## Analytic Techniques

This tutorial introduces Vector-Relational Data Models that extend relational database models with geometric datatypes and operators that provide versatile means of modeling spatial associations. Our example begins with the question: Can we use Census data to estimate the number of people who are served by various alternate arrangements of proposed trolly stops? Of course the answer is yes! In fact there are many ways of evaluating this that vary in terms of the source of data that we are using and the means of simulating the phenomenon we call accessibility. The more important question is: how can we evaluate our level of confidence in an estimate?
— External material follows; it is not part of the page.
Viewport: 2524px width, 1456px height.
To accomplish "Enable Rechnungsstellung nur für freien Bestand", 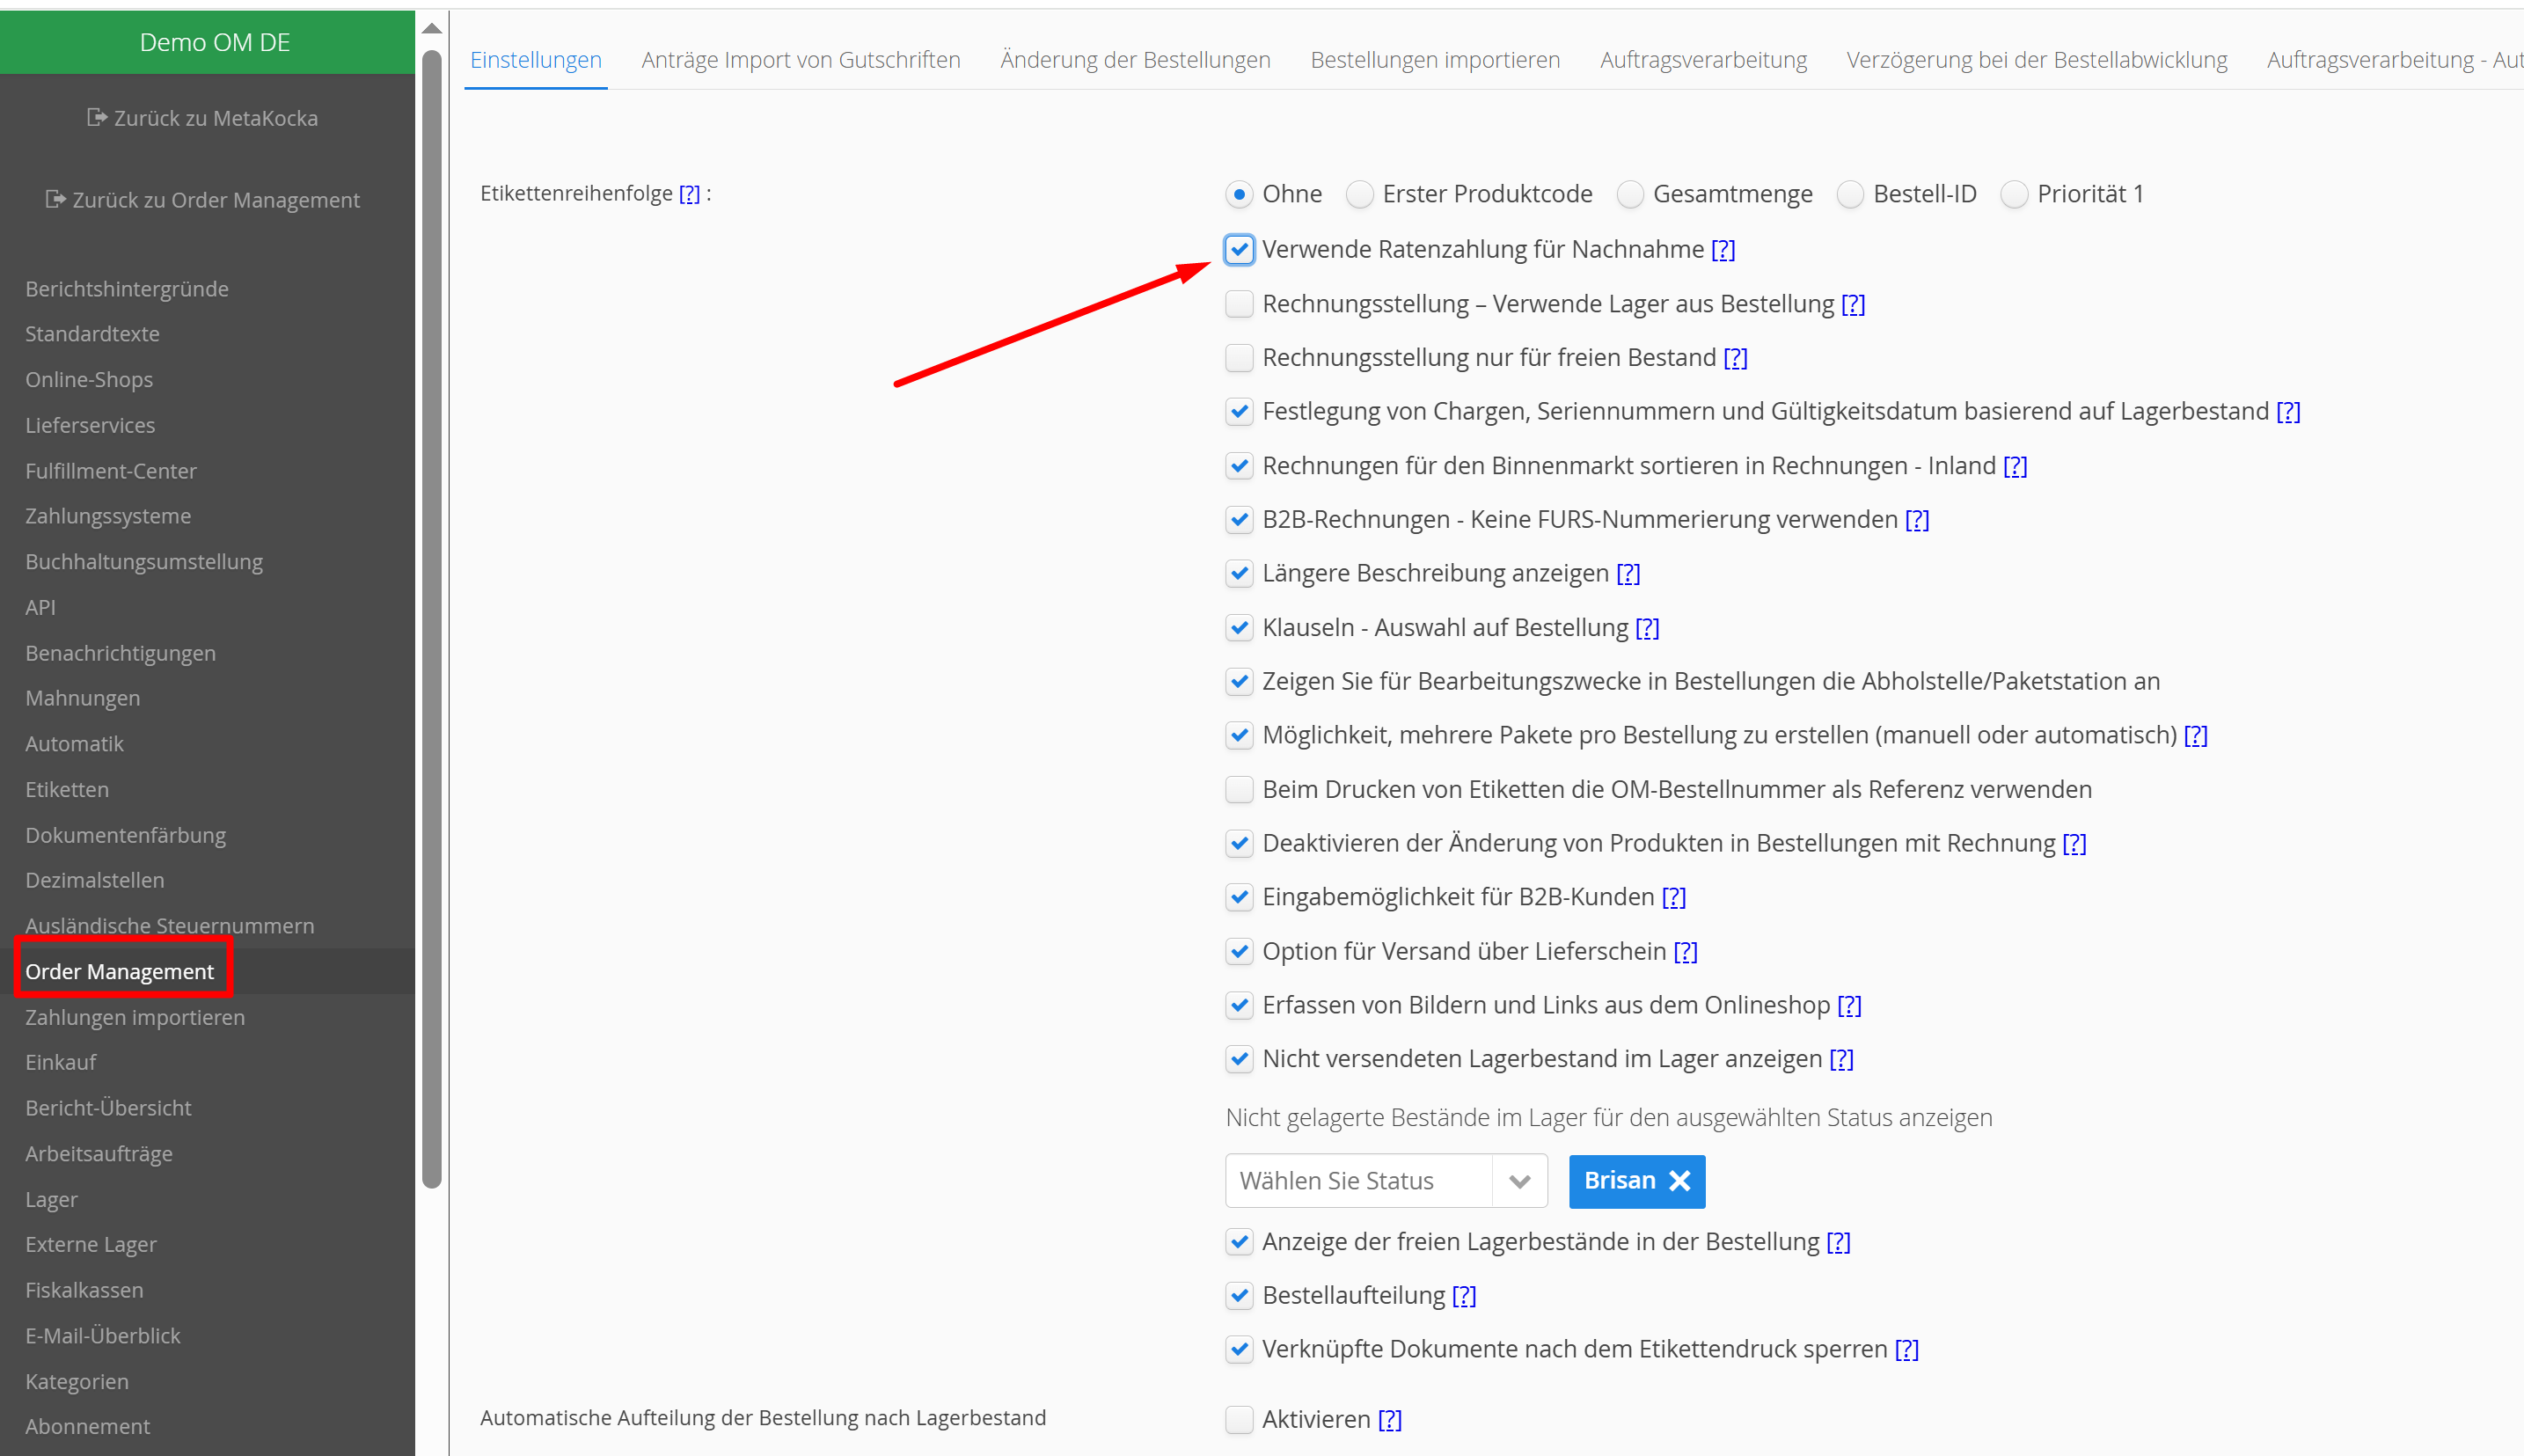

## Begin with a Clear Intention

Fooling around with spatial models can be fun, and one can generate lots of very interesting graphics. However, if one does not eventually come up with a specific intention or question, there can be no evaluation of whether the activity is worthwhile for anything other than creating novel graphics. Our intention in this exercise is to create a model that will allow us to evaluate alternative locations for a trolley stop in terms of the number of people who have access to that stop. Following our procedure for developing and evaluating spatial models for decision support we have consulted prior work in this area (O'Sullivan and Morall, in Transportation Research Record 1996) , and found that Americans in good health are generally willing to walk half a kilometer to light rail transit. This assumption provides a relationship we can model. In addition to this we also have a scheme of proposed trolly stops on the MBTA Green Line Extention and a collection of data representing population counts at the Block and Blockgroup level that will allow us to represent population. And so our GIS data model will tie all of this together to provide a means of understanding critical associtions of census tabulation areas with proposed transit stop locations, intended to approximate the phenomenon of 500 Meter Walking Distance.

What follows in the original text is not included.